“Y todo el pueblo, a una voz, clamó,
diciendo:
Quítale a éste [Jesús] la vida, y suéltanos a
Barrabás”
Lucas, 23:18
“Total, ¿qué bueno podía estar haciendo un iluminado
como el tal Pedro, (jefe de esos
locos idólatras, primero
en Antioquía y luego en Roma) por ahí, en los confines
del mundo, de bares con Barrabás?”
Atribuido por mí a Nerón
Atribuido por mí a Nerón
(después de ejecutada su sentencia)
Pedro,
la Piedra Mobile en que
Jesús apoya lo que queda de su Iglesia, anda de juerga con Barrabás. Tiempo
tuvo para intimar con Césares,
Gensericos y Alaricos. Y lo hizo, claro, (no se “petrifica” a nadie, así, por las
buenas) pero ahora se ha vuelto macarra. Ya no se emociona con esas historias
que recrean matanzas llevadas a cabo con pulcrísimos rayos, similares drones, o con refinada y lenta ponzoña. Ahora Pedro prefiere oír hablar de la sangre que fluye
prontamente, liberada por la vulgar navaja; como en los cuentos de Borges, pero
sin la cómplice compañía del acordeón. Así que se tomó unas vacaciones lejos
de Roma. Llegó a un pueblito de Judea, pobre, muy pobre; se hospedó en su única
posada, en ruinas, gobernada por un tesorero jubilado del Sanedrín; y salió de
paseo por las tabernas más cutres en busca del célebre indultado.
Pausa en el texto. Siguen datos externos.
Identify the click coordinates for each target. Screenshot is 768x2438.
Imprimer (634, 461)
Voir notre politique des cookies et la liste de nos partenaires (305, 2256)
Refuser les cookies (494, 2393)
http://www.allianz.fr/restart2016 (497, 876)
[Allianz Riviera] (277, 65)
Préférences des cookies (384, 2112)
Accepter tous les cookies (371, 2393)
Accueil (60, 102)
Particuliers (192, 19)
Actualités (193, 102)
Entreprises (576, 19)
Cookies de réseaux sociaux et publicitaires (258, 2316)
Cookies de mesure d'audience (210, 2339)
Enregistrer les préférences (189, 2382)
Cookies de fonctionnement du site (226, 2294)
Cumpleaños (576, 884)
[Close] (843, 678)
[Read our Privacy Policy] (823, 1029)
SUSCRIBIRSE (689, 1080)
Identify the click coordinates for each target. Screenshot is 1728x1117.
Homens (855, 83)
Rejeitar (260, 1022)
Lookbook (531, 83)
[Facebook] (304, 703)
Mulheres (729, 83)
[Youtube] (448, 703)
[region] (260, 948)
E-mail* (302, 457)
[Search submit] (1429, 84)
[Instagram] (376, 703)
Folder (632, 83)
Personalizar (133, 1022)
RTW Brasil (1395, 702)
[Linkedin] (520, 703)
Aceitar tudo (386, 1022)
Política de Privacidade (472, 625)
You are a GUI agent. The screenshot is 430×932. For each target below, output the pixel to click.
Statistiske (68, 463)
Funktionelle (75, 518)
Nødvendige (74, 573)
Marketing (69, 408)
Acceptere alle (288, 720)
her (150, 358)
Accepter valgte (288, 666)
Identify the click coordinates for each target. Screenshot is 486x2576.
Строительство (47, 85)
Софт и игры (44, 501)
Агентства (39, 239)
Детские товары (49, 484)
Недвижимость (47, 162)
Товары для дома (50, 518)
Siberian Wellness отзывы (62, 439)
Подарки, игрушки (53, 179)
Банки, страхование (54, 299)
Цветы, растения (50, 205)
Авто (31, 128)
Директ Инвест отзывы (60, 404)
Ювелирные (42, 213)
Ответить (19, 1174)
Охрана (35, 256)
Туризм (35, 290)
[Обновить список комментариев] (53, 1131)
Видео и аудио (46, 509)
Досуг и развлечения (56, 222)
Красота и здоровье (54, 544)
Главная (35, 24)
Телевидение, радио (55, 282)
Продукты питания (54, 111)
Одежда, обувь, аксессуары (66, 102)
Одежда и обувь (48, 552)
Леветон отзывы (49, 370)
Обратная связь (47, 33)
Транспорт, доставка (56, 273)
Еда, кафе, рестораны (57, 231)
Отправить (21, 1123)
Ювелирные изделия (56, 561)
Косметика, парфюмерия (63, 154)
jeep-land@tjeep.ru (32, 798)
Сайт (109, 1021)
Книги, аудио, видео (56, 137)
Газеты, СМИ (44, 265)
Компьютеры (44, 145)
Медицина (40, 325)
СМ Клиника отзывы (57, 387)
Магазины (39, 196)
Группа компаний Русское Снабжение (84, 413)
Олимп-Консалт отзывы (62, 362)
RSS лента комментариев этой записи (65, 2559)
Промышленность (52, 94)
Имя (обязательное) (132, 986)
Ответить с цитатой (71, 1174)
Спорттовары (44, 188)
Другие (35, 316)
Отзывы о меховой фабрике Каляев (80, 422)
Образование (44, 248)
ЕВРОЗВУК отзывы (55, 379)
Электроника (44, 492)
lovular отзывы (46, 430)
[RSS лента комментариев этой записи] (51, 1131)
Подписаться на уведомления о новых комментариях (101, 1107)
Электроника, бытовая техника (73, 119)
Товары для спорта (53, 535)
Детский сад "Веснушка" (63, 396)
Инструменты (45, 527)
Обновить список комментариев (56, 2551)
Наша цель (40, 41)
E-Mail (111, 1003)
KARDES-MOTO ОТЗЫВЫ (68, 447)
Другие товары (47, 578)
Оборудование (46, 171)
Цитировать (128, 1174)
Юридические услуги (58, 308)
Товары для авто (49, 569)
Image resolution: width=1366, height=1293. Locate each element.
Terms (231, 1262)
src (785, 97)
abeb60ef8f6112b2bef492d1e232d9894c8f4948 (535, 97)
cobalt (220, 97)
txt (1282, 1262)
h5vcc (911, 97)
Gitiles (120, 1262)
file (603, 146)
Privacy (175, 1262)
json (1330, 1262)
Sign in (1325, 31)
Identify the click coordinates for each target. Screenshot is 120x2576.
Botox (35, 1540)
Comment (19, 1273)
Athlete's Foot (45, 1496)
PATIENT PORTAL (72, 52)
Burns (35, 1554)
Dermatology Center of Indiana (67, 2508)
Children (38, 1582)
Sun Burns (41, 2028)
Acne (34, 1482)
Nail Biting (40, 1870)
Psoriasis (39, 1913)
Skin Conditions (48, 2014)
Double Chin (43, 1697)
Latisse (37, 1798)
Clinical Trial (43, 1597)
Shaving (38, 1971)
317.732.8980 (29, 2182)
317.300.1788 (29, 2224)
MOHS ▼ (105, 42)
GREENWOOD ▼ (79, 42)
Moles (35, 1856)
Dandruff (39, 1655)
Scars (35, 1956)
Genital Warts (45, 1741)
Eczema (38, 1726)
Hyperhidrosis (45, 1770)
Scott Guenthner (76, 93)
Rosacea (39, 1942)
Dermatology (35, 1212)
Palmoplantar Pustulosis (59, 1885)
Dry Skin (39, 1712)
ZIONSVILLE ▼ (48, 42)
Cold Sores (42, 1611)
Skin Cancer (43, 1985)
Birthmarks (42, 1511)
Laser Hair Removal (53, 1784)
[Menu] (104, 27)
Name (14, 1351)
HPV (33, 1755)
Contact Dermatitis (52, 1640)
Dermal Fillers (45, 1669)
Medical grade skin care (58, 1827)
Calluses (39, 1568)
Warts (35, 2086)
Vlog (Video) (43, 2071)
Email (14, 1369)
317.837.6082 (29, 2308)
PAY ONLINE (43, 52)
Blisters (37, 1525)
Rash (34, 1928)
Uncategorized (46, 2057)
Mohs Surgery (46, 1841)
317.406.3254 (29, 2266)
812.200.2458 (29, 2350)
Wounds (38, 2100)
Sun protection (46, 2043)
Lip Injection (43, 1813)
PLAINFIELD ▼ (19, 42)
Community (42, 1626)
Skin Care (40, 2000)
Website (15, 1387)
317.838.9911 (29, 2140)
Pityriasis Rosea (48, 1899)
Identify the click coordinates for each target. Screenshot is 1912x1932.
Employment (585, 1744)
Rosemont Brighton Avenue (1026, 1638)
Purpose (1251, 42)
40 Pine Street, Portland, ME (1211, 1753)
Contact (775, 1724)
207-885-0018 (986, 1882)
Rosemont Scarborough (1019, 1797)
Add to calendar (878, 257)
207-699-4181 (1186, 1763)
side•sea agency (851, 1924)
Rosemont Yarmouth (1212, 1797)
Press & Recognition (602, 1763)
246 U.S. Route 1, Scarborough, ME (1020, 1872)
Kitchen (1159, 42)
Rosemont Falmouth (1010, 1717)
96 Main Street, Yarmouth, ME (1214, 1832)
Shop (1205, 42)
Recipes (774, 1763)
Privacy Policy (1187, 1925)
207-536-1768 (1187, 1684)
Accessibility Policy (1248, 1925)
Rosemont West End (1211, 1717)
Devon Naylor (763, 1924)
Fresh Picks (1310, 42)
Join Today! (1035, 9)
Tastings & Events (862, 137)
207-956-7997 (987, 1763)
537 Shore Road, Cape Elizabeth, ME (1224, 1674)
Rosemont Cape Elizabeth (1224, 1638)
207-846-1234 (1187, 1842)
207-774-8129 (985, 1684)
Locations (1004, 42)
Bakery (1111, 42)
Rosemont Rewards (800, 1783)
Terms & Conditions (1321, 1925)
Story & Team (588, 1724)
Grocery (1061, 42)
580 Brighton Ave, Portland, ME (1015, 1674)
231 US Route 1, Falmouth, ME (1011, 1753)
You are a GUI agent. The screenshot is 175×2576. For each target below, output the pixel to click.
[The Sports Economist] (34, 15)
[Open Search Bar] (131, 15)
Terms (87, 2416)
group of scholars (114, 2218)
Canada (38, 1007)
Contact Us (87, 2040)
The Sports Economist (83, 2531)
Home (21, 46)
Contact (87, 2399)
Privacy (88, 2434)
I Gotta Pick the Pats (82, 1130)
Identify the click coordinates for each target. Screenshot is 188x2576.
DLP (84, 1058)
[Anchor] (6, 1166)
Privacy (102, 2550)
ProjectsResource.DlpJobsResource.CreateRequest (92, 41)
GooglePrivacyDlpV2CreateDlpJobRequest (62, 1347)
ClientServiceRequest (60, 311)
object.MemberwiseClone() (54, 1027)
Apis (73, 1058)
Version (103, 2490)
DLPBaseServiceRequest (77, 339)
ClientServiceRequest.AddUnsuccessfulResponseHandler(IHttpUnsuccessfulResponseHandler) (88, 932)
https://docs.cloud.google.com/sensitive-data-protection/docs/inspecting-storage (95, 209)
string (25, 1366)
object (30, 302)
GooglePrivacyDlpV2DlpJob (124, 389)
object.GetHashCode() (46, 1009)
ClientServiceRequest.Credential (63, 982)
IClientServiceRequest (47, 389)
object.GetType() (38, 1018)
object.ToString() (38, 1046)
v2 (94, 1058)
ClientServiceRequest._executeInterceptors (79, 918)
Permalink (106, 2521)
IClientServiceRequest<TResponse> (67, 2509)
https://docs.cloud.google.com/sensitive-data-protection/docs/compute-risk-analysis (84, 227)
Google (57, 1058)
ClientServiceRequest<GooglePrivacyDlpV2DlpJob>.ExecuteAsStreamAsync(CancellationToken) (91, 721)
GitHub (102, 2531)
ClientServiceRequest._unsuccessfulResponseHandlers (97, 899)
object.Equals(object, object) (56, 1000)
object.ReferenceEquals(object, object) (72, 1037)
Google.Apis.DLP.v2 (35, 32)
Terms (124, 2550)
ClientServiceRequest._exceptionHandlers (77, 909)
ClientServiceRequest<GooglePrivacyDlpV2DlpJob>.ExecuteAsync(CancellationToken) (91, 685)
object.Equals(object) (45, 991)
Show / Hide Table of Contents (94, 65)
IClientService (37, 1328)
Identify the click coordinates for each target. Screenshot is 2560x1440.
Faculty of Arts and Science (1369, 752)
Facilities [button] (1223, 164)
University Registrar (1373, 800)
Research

Barrabás debió estar muerto hace
cuatrocientas vidas, pero sobrevive porque alguien le suministra una misteriosa
pócima hecha a partir de sangre, manteca y uña molida, todas de puerco. Pedro se lo encontró en la barra de un prostíbulo en
cuyo interior abundan los cocoteros de plástico. Barrabás cantaba en arameo
viejas batallas. Poco tardó el Sumo Hacedor de Puentes en percutir sobre el
mostrador para pautar la incomprensible y macabra tonada, dotarla de mejores afinación
y tempo. Barrabás se reía. Pedro también. El coro de putas y bebedores,
herederos de aquellos que pidieron a Pilatos el indulto del asesino, todavía
celebraba la gran hazaña: haber salvado su vida cuando parecía imposible.
En un pequeño intermedio (al gran
jefe le cambian los pañales cada tres o cuatro meadas) Pedro
se dirigió a uno que parecía más lúcido, menos ebrio, y le preguntó por aquel milagro
(el indulto de Barrabás, entiéndase). El hombre le contó que el Sanedrín temía
que Jesús provocara una nueva revuelta seguida de la consecuente masacre romana
contra Judea. Barrabás era un mal menor, hasta cómico. Unos cuantos muertos a
causa de sus cuchilladas, ¿qué podrían suponer ante la alternativa…? Entonces Pedro preguntó por el método utilizado. Quería saber
cómo habían logrado que la gente aclamara al truhan. El hombre le recordó que
cuando Terencio estrenó Hecyra, el público abandonó el teatro al enterarse de
que en el Circo se estaban batiendo un gladiador y un oso. Pedro no parecía del todo satisfecho con la imagen. El
hombre añadió que la comunidad debía estar atontada, pero selectivamente. Le
recordó también que Pompeyo había conquistado Judea un sábado, porque sus
habitantes no quisieron renunciar al sagrado descanso.
Antes de que trajeran a Barrabás
con el pañal medio limpio, el interlocutor de Pedro, que se consideró con derecho a obtener información después de haber ofrecido
tanta, preguntó al representante de Jesús qué hacía allí, y por qué llevaba
aún aquellas ropas tan raras en lugar de un moderno chándal. Éste le contestó que a
ciencia cierta no sabía ni una cosa ni la otra, que lo vestían, que se dejaba
llevar, que estaba allí porque no podía evitarlo: amaba la juerga… ―Te van a crucificar, ¿lo sabes?, apuntó
el tipo, ve pidiendo perdón a tu Padre. Aquí
sólo se permiten los puentes de paja, esos que no aguantan la tos del Jefe si
amanece cabreado... Pero ya Barrabás y su coro cantaban de nuevo. Temblaban
las botellas. Pedro, animoso, una vez más se
ocupaba de la percusión. Las ropas dificultaban su baile, sin embargo, íntimamente, bailaba.
Sólo espero que en la cruz, ya sin sotana, apenas ataviado con un pañal como los que usa su último ídolo, satisfaga las expectativas de quienes todavía creen en su humildad (¡solavaya!) y pida que lo coloquen boca abajo. Que no emule a Jesús en el vertical trance. Pero sobre todo, que no se le vaya a caer, por Dios, tan escaso atuendo, dejando a la vista de todos el mísero mantecado.